Two-level HLM model (student and school) 
Type I error rate (alpha) = .05 

Intra-class correlation (rho) = .05 

Number of sites = 11 

Average number of students/site = 47 
Minimum power level = 80% 


This analysis indicates that there is sufficient statistical power to detect an intervention 
effect of less than one-fifth standard deviation in the project as planned. 


Data Collection Plan: Included in this report are the analyses of the REWARDS 
program intervention impact on student achievement as represented by NYS ELA test 
performance. Data were collected pre- and post-intervention on the state-mandated 
English Language Arts examination. Pre-intervention testing occurred April 26-28, 
2010, and post-intervention testing occurred May 3-6, 2011. These measures were 
administered by NYCDOE staff. 


The NYS English Language Arts Exam Grade 7 is the required New York State 
test for students in grades 3-8. Psychometrics are established yearly by New York State 
Education Department (Cronbach’s alpha reliability=.92). The grade 7 test consists of a 
section containing multiple-choice and short-response questions based on reading 
selections and a section containing multiple-choice and short-response questions based on 
a listening selection, as well as an editing task. Raw scores are converted to Scale Scores 
(2011 Mean = 663.71, Standard Deviation = 19.60), and Performance Levels (i.e., 1, 2, 3, 
or 4) which are established annually based on the Scale Scores. 

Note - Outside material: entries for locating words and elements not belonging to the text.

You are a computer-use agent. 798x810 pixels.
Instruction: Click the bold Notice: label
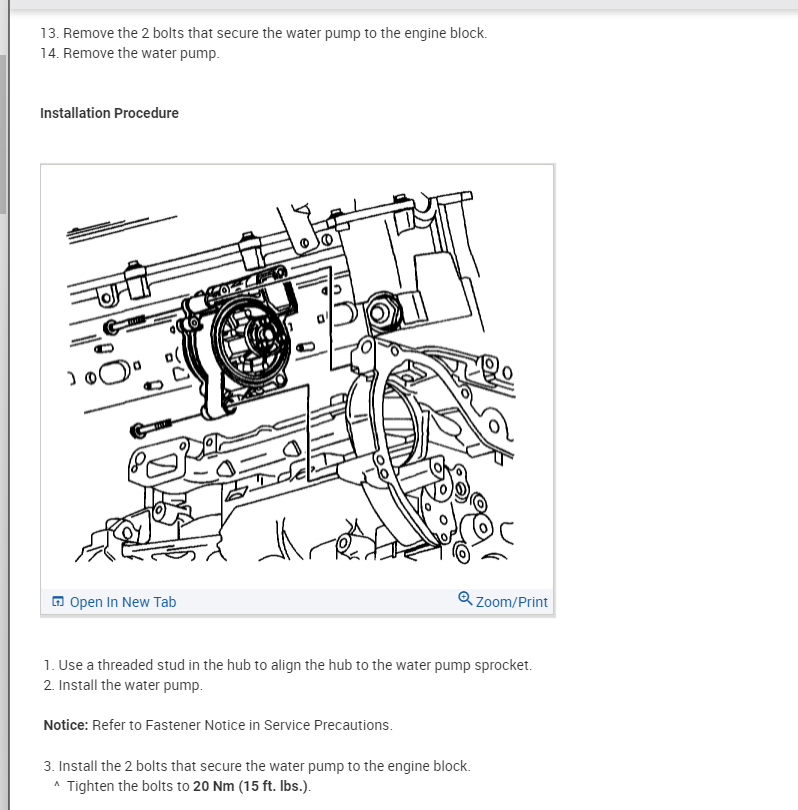pyautogui.click(x=66, y=725)
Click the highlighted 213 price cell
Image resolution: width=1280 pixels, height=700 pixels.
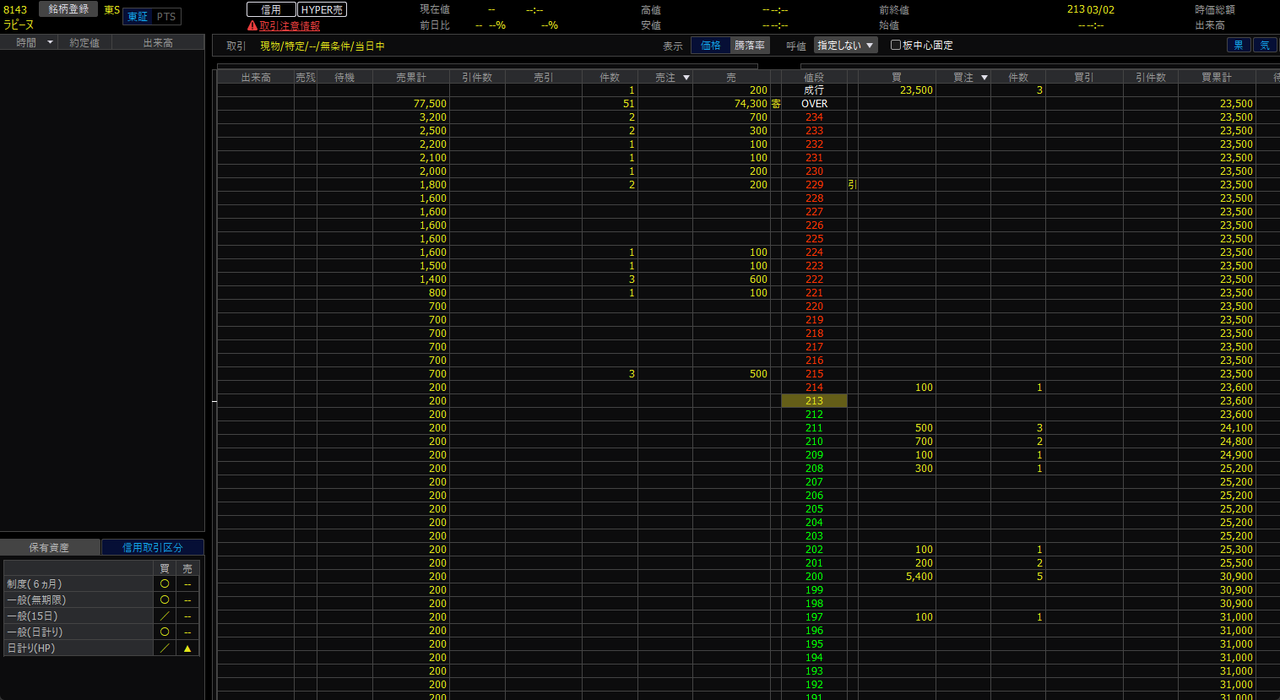(x=814, y=401)
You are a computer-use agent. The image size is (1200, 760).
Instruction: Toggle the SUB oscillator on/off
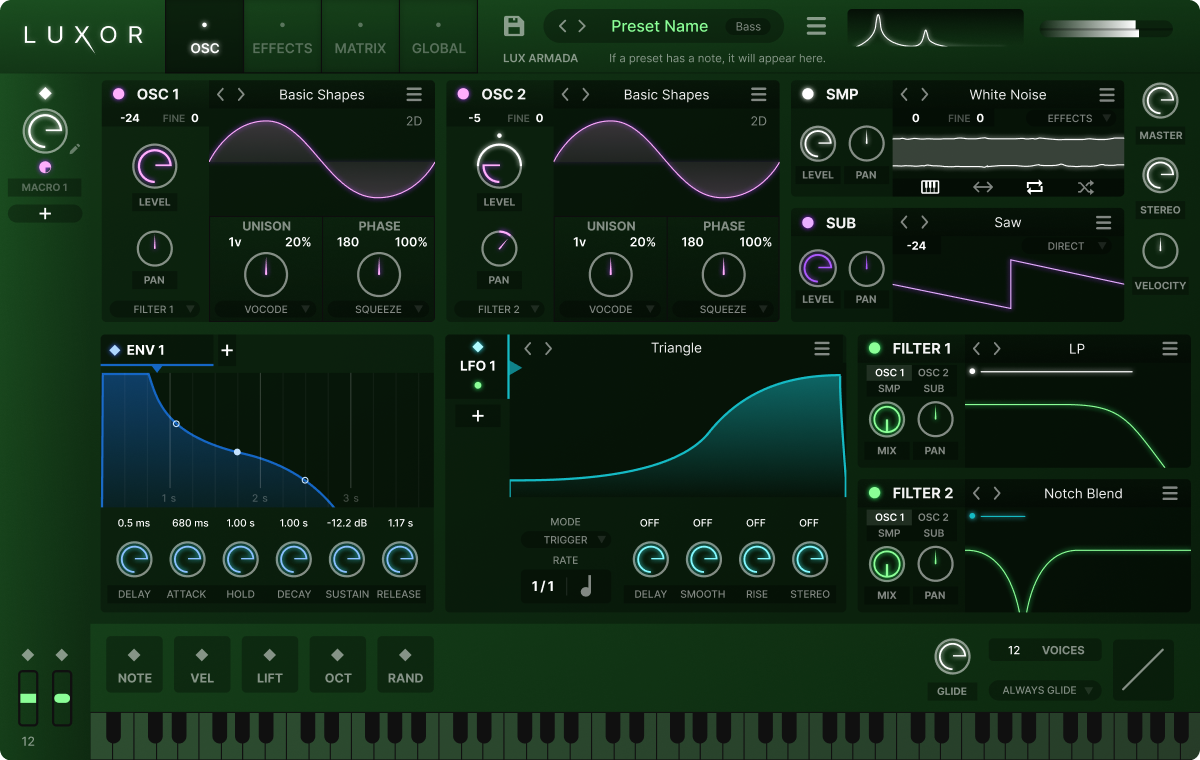point(807,223)
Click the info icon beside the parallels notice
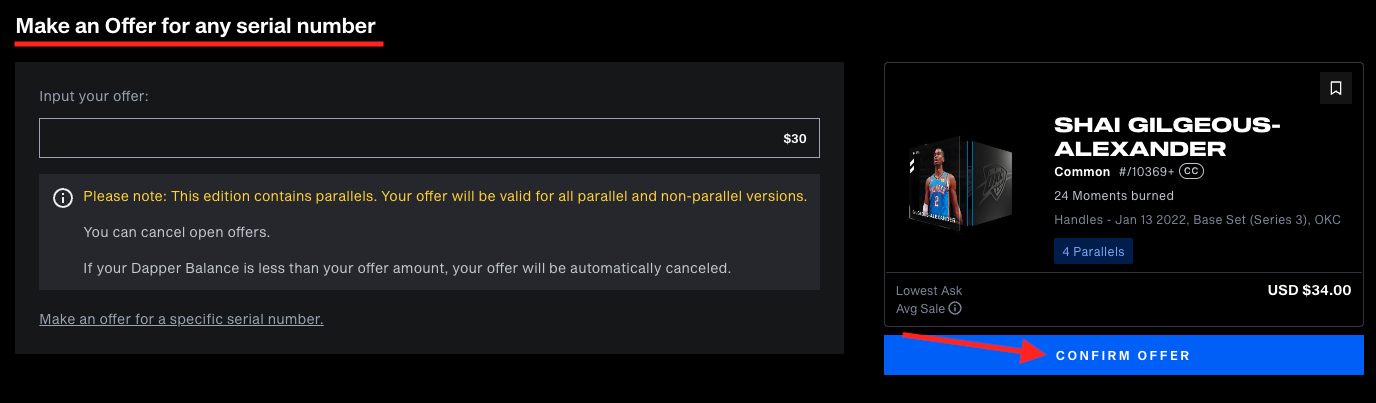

Summary of Analytic Approach 
To estimate the impact of the REWARDS program intervention on student 


achievement, Hierarchical Linear Models (HLMs) were used. The data from the NYS 
ELA consisted for 3 dependent variables: Scale Scores, Performance Level (1, 2, 3, or 
4), and Pass/Fail outcome. These analyses focused on the intent-to-treat samples that are 
detailed in Intent to Treat Descriptive Variable Analyses Report. A two-level model was 
employed, with student and school as the levels. For the variables analyzed and included 
in this report, there were few or no missing data. In the event there were missing data, 
they were deleted listwise by the SPSS mixed model analysis. 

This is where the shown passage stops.